National bank real estate ownership is governed by 12 U.S.C. § 29.  Section 7.1024 is an interpretive rule that codifies specific OCC interpretations of 12 U.S.C. § 29.  Section 29 prohibits national banks from acquiring, holding, or conveying real estate unless one of four exceptions applies.  The first exception and the one discussed in the proposed revisions to section 7.1024, covers the authority of a national bank to hold real property “[s]uch as shall be necessary for its accommodation in the transaction of its business.”[1]  Federal savings association premises ownership is governed by the Home Owners Loan Act (the “HOLA”).  Although the HOLA does not specifically address federal savings association investments in real estate, the OCC has determined that, as a supervisory matter, it is appropriate to apply the rules governing national banks to federal savings associations as well.  The proposal solicits comment on the appropriateness of this approach.

 

The OCC proposes to revise § 7.1024 to provide national banks and federal savings associations (collectively, “banks”) with standards to determine whether the acquisition and holding of real estate falls within the scope of the bank premises exception.  These revisions include the implementation of an occupancy test and an excess capacity standard, allowing national banks and federal savings associations to better determine whether acquiring or holding real estate is permissible.  Under the proposed occupancy test, more than 50 percent of each building or severable piece of land that the bank acquires or holds must be used to facilitate bank business operations.  Such facilities would include not only the space devoted to the actual transaction of bank business but also space containing amenities or services used by bank employees or contractors such as a gym, cafeteria, daycare center, or printing facility.

 

The proposal would authorize banks to permit third parties to use excess space, or capacity, in bank premises, provided the excess space or capacity has a “nexus with the transaction of the bank’s business or bank operations such that . . . it is acquired or held to provide the bank with a business location rather than as an investment in real estate.” The proposal lists several examples of situations giving rise to “legitimate” excess capacity.  One such situation identified in the proposed rule can occur when the acquisition of space beyond a bank’s current needs is necessary to accommodate its plans for future expansion, provided the expansion occurs within five years.

 

The proposed rule would supersede outstanding OCC precedent in this area to the extent the precedent is inconsistent with the proposed rule.  A transition rule provides that banks may continue to hold real estate acquired in compliance with prior legal requirements, but may not modify, expand, or improve that real estate in the future without the OCC’s prior approval.  The OCC believes that the proposed rule will result in improved clarity and certainty about the scope of the bank premises exception to section 29’s prohibition on holding real estate.  Individual banks may wish to evaluate the proposal according to whether it provides sufficient flexibility for their own premises needs.  Comments on the proposed rule must be received 45 days from the date of publication in the Federal Register.

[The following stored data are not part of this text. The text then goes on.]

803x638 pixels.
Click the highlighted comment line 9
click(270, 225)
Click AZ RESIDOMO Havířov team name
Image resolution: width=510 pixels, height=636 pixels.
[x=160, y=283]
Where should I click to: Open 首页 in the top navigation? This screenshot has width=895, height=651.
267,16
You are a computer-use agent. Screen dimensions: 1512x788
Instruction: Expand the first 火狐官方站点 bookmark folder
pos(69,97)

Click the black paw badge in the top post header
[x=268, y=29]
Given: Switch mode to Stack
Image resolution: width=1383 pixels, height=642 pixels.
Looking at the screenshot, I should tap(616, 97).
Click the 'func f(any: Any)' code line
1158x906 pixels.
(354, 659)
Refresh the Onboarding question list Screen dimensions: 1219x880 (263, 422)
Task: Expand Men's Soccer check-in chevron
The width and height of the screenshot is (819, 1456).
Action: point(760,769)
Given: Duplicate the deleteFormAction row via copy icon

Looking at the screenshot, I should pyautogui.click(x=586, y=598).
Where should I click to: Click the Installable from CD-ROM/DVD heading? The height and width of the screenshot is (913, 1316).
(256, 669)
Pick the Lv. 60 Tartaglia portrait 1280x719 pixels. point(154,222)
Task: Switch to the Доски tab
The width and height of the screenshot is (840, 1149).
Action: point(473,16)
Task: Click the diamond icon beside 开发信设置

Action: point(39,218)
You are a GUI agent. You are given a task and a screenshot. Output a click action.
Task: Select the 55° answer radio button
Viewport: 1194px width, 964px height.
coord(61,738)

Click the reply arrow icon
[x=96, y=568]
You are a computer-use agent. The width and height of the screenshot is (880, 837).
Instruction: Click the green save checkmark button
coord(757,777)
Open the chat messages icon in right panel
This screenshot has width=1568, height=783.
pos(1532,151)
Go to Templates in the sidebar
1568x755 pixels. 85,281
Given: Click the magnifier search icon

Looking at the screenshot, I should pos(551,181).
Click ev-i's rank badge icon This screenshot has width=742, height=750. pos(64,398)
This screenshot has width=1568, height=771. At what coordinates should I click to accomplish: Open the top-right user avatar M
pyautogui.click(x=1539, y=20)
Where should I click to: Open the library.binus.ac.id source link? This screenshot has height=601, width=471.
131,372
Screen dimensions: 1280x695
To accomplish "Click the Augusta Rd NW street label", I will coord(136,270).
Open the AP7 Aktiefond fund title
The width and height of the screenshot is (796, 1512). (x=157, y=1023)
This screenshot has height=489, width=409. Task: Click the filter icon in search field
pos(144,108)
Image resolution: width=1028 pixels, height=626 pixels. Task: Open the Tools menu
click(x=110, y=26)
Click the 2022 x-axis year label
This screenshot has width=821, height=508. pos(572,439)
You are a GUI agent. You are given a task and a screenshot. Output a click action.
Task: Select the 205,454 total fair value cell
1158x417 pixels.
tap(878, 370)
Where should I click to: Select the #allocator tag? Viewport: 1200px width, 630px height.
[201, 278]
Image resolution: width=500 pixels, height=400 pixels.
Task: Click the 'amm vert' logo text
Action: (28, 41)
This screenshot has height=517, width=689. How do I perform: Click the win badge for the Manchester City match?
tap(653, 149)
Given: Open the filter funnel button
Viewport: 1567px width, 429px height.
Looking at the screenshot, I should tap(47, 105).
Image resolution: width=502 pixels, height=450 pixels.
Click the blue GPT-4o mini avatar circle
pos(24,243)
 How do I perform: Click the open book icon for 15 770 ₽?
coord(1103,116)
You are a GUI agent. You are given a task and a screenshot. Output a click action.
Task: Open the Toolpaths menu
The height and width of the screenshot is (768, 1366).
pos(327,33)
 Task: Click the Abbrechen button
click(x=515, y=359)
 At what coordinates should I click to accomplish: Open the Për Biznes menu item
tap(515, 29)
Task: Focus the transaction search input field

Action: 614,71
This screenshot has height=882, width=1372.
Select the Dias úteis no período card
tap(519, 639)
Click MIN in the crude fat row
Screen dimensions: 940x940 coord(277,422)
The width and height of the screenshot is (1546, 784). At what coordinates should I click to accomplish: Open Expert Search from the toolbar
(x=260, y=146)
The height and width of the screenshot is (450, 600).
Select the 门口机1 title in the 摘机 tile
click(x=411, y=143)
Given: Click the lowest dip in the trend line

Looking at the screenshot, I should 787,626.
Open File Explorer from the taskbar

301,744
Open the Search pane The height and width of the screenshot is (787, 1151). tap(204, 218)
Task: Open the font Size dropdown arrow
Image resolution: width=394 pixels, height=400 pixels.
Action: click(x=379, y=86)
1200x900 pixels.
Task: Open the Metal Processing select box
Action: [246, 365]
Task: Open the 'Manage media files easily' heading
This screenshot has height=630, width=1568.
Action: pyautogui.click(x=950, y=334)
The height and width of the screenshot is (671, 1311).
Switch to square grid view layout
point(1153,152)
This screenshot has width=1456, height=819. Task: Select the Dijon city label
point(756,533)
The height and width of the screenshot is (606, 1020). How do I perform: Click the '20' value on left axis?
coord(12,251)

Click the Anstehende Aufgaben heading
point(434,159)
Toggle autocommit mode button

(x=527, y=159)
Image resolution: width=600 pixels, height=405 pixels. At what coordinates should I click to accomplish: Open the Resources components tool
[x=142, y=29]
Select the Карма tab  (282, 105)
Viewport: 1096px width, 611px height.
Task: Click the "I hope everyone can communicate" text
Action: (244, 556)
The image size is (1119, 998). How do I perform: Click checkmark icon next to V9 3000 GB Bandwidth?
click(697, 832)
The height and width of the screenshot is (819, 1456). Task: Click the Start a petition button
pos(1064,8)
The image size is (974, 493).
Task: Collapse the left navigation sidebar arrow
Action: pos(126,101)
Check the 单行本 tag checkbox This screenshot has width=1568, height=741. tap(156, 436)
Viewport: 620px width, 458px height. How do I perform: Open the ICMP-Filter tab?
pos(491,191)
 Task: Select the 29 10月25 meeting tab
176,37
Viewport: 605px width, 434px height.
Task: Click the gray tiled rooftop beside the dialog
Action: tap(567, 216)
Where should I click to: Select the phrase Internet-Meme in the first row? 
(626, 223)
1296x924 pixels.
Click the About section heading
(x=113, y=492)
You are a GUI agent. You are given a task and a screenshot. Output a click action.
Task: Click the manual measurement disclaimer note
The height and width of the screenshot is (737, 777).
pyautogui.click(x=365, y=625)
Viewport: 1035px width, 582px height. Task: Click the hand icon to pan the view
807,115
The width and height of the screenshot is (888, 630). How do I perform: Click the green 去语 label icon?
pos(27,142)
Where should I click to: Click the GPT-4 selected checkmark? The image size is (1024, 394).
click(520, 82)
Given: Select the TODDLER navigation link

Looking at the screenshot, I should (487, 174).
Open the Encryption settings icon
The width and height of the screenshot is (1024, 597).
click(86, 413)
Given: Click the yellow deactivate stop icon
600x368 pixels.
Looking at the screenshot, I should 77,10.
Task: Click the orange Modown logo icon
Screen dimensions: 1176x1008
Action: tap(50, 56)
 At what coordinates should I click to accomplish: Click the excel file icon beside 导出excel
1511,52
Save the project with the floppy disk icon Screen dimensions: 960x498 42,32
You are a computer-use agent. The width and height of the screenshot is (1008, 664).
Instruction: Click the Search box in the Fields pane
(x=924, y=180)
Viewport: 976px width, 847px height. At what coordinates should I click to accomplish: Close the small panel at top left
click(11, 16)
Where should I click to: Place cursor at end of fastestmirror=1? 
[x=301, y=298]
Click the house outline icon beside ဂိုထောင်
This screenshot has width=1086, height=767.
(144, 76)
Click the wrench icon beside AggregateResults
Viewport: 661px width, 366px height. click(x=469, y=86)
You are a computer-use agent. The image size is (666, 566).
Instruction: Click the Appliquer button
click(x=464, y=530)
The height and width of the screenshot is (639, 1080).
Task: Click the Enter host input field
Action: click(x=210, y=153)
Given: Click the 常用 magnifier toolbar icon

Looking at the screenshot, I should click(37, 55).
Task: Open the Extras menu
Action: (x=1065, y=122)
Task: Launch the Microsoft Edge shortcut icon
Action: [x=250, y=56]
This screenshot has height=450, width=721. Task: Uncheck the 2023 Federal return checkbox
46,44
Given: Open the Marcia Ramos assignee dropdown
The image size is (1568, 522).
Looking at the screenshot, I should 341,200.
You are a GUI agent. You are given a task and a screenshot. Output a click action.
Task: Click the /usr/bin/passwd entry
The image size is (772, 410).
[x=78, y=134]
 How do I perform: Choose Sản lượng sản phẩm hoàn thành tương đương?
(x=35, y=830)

[1] 12 U.S.C. § 29.  The other three exemptions permit national banks to take and hold real property in satisfaction of, or as security for, debts outstanding. The proposed rule only concerns the first exemption; it would not affect the ability of national banks to rely on the other three exemptions found in section 29.

Photo of Karen Solomon Karen Solomon

Karen Solomon advises clients on a broad range of financial services regulatory matters. Karen’s extensive experience working in agencies that supervise national banks and Federal savings associations enables her to offer an informed, practical approach to addressing regulatory issues.

Before joining Covington, Karen …

Karen Solomon advises clients on a broad range of financial services regulatory matters. Karen’s extensive experience working in agencies that supervise national banks and Federal savings associations enables her to offer an informed, practical approach to addressing regulatory issues.

Before joining Covington, Karen served as the Acting Senior Deputy Comptroller and Chief Counsel at the Office of the Comptroller of the Currency (OCC). In that role and in her prior role as Deputy Chief Counsel, Karen’s work included developing and drafting regulations and advising on issues involving bank powers, structure, compliance, and preemption as well as on licensing, legislative, and litigation-related matters. She had a leadership role in key OCC initiatives, including the agency’s implementation of the Volcker rule, recent fintech chartering initiative, and federal preemption efforts. She also worked extensively with other Federal agencies on joint or collaborative regulatory projects. Karen joined the OCC in 1995. Before that, she was Deputy Chief Counsel at the Office of Thrift Supervision (OTS) and, earlier, held senior positions at the OTS’s predecessor agency, the Federal Home Loan Bank Board.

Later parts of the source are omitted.